Ages: Boys & Girls 14–19
Date: February 22–23, 2020
30+ College Coaches !
This schedule is accurate and up to date. Any adjustments that may occur may not be updated during the course of the weekend. We will do our best to notify as quickly as possible via email.
Players will receive their specific group information when they arrive at the Lou Fusz Training Center (Rams Park) on Saturday.
Players who are only participating on Sunday, will be able to check in at the Don Popovic Pavillion at the Lou Fusz Complex on Sunday morning.
Day 1: February 22
(GKs all train together from 1pm-1:30pm, then join the sessions)
2:15pm-3:30pm: Meal (Boys) / Recruiting Seminar (Girls)
3:30pm-4:45pm: Meal (Girls) / Recruiting Seminar (Boys)
5pm-6:15pm: Training Session #2 (Boys and Girls)
Day 2: February 23
LFA Socccer Complex
2155 Creve Coeur Mill Rd, St. Louis, MO 63146
9am-10am: Group Warm Up Sessions / GK Training Session
Participant Waver / Terms of Agreement
I, the undersigned, am the parent or legal guardian of the above-named player, who is under the age of 21 years, and I do hereby consent to the player’s participation in the sport of soccer as a player with Lou Fusz Athletic (hereinafter referred to as LFA), and such participation includes but is not limited to all practice sessions, scrimmages and games. Additionally, I do hereby release and forever discharge said LFA from any and all liability whatsoever and from any claim or any action or any claim for relief which may be asserted against said LFA or against any individual who is a member of said LFA including players as well as adults, by reason of any injury said player may receive or incur while participating in the sport of soccer and said soccer-related activities as set forth above or in the transportation of said player to or from any game or soccer-related activity. Additionally, I hereby authorize LFA personnel to seek emergency medical and/or dental treatment for said player by a doctor of medicine or by a doctor of dentistry, so long as they are licensed to practice by any state of the United States, or to seek said treatment by any qualified paramedic or nurse. I agree to pay for said medical and/or dental treatment to the extent that any medical or dental insurance that may cover said player is insufficient. Finally, I represent to LFA that I have, personal medical health insurance that will provide coverage for said player in case any accident or injury should occur relative to any practice, any game or any soccer-related activity. I further understand that having such medical health insurance is an express condition to said player’s participation with LFA and that the policy is in force and that such policy shall remain in force while said player is a member of any LFA activity, or said policy shall be substituted for by another policy. I further agree to inform LFA of any changes to the above facts and information as quickly as possible.

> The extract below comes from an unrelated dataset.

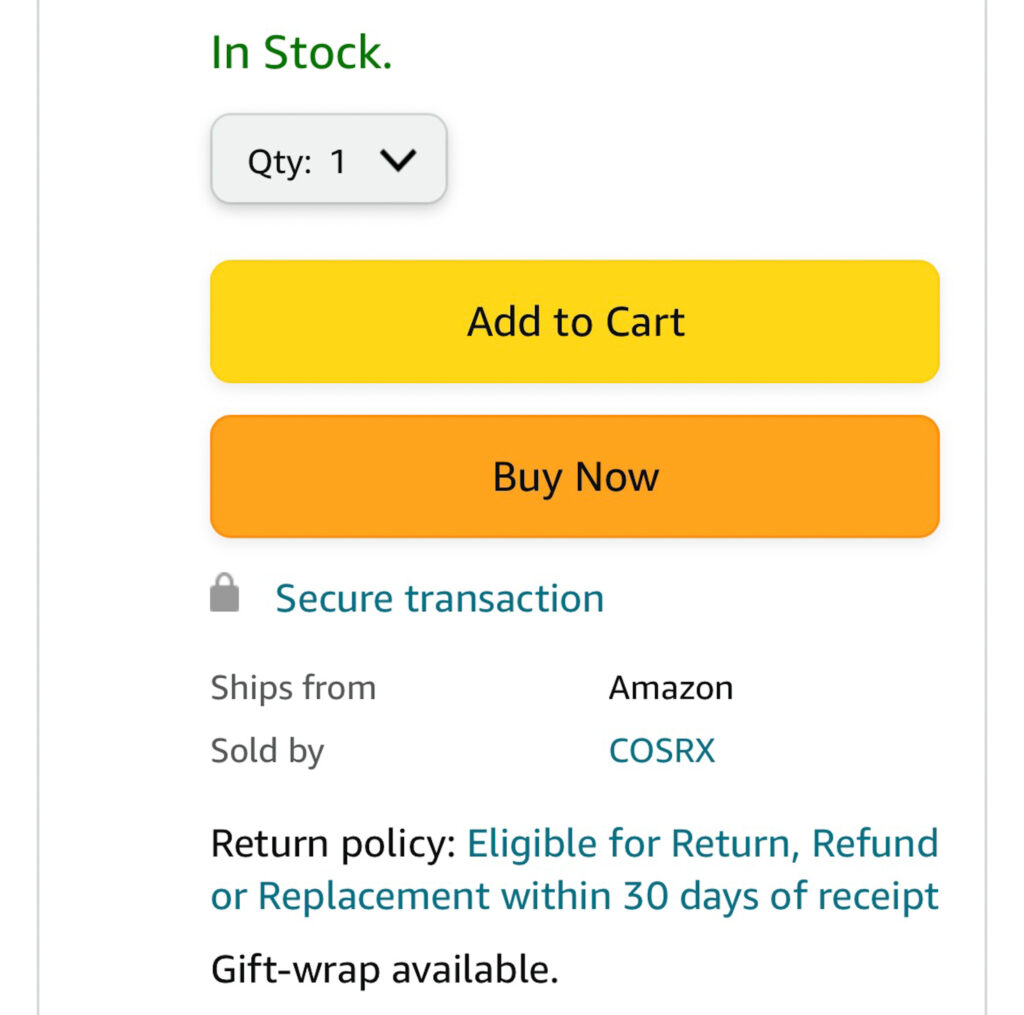
Task: Click the "Sold by" label
Action: point(267,750)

I hereby grant Lou Fusz Athletic permission to use my child's likeness in a photograph, video, or other digital media (“photo”) in any and all of its publications, including web-based publications, without payment or other consideration. I understand and agree that all photos will become the property of Lou Fusz Athletic and will not be returned. I hereby irrevocably authorize Lou Fusz Athletic to edit, alter, copy, exhibit, publish, or distribute these photos for any lawful purpose. In addition, I waive any right to inspect or approve the finished product wherein my likeness appears. Additionally, I waive any right to royalties or other compensation arising or related to the use of the photo. I hereby hold harmless, release, and forever discharge the Lou Fusz Athletic from all claims, demands, and causes of action which I, my heirs, representatives, executors, administrators, or any other persons acting on my behalf or on behalf of my estate have or may have by reason of this authorization.
I hereby acknowledge that it is my sole obligation to pay whatever expenses may be incurred relative to medical and/or dental treatment for said player to the extent that said family or personal medical insurance is not sufficient.
I hereby acknowledge that I have read all of the foregoing information and that I understand such information and I hereby acknowledge my consent to said player’s participation relative to all foregoing statements, representations and conditions.